(Saved entries)
☆ ☆ ☆ ☆ ☆

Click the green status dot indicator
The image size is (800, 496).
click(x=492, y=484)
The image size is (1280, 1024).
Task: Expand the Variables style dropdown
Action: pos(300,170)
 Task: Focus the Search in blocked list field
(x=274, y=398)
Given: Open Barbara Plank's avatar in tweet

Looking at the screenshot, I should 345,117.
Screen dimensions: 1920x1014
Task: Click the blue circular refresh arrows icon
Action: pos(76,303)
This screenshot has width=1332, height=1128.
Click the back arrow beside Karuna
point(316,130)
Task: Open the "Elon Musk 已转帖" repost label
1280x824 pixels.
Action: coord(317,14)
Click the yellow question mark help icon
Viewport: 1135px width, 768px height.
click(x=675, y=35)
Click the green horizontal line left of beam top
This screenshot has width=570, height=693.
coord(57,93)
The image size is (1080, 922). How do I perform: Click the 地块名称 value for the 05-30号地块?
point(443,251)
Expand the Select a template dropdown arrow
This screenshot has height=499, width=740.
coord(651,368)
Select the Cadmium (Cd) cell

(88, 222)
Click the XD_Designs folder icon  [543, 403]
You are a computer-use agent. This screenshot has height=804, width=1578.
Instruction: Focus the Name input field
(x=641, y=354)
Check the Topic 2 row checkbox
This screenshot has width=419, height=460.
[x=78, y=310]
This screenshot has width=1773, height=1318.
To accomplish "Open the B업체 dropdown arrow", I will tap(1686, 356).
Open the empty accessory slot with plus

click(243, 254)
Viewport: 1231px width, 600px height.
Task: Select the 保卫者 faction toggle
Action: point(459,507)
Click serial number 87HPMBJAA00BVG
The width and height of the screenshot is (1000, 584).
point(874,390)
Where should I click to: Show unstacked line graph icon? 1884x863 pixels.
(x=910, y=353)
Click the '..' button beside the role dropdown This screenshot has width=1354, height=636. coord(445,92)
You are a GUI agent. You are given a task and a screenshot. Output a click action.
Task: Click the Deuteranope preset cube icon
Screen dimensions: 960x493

☆ ☆ ☆ ☆ ☆

• [Try it]
Please show the lines in the entries above that hold the string "agent".

• [Solution to the problem]
You are a computer-use agent. This screenshot has height=804, width=1578.
You are a GUI agent. You are given a task and a screenshot. Output a click action.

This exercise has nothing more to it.